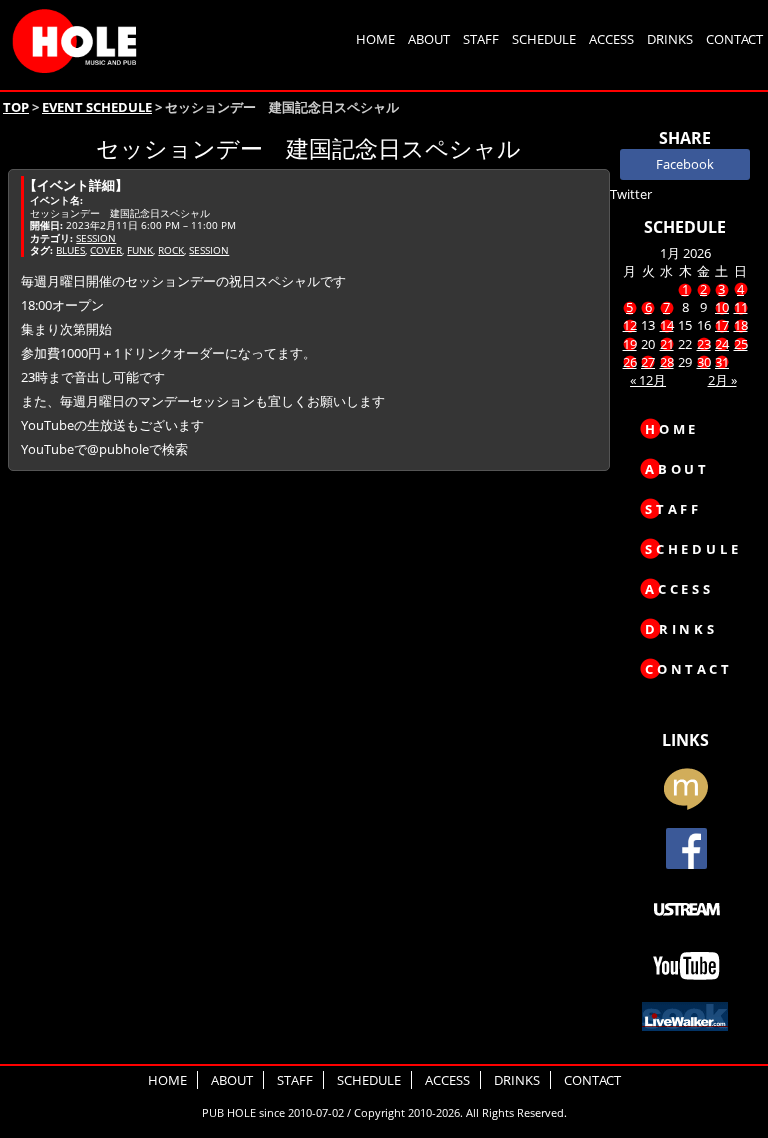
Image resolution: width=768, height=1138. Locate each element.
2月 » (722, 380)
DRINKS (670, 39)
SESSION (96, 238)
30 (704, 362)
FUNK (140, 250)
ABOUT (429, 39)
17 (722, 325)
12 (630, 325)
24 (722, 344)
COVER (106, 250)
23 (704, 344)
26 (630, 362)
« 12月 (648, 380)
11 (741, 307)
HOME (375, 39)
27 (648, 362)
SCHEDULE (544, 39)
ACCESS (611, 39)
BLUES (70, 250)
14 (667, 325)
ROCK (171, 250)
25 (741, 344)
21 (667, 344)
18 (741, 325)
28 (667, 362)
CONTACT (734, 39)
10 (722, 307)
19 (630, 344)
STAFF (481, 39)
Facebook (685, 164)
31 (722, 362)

━━━━━━━━━━━━━━━━

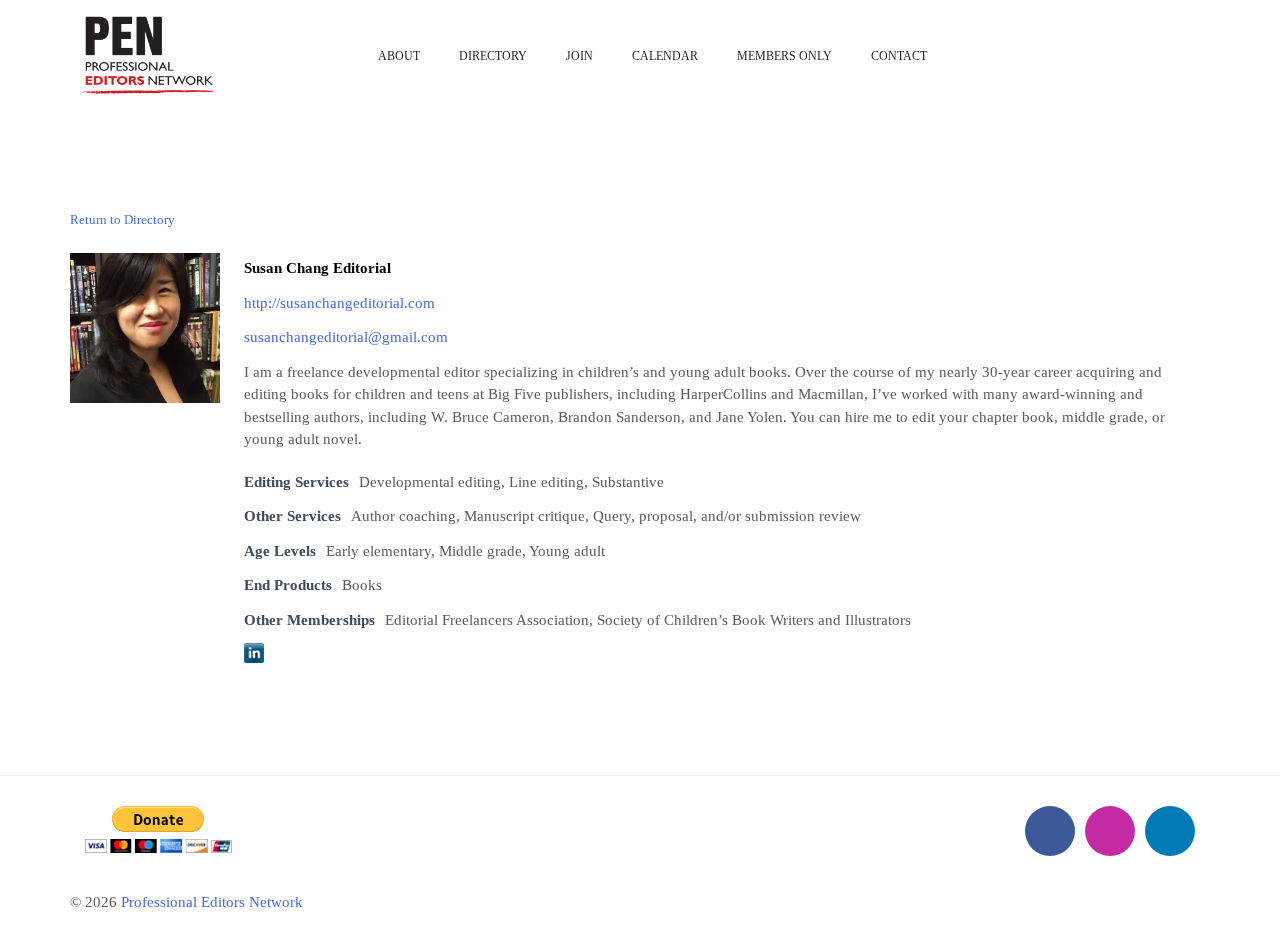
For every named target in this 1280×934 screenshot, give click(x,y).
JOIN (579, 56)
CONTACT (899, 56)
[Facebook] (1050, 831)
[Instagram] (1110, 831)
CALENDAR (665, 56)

━━━━━━━━━━━━━━━━

WHAT THE EXERCISE ASKS
In the data above, retype exactly and only the lines between the one holding "ABOUT (429, 39)" and the one holding "31 (722, 362)", inclusive.

EXERCISE ANSWER
ABOUT (429, 39)
17 (722, 325)
12 (630, 325)
24 (722, 344)
COVER (106, 250)
23 (704, 344)
26 (630, 362)
« 12月 (648, 380)
11 (741, 307)
HOME (375, 39)
27 (648, 362)
SCHEDULE (544, 39)
ACCESS (611, 39)
BLUES (70, 250)
14 (667, 325)
ROCK (171, 250)
25 (741, 344)
21 (667, 344)
18 (741, 325)
28 (667, 362)
CONTACT (734, 39)
10 (722, 307)
19 (630, 344)
STAFF (481, 39)
Facebook (685, 164)
31 (722, 362)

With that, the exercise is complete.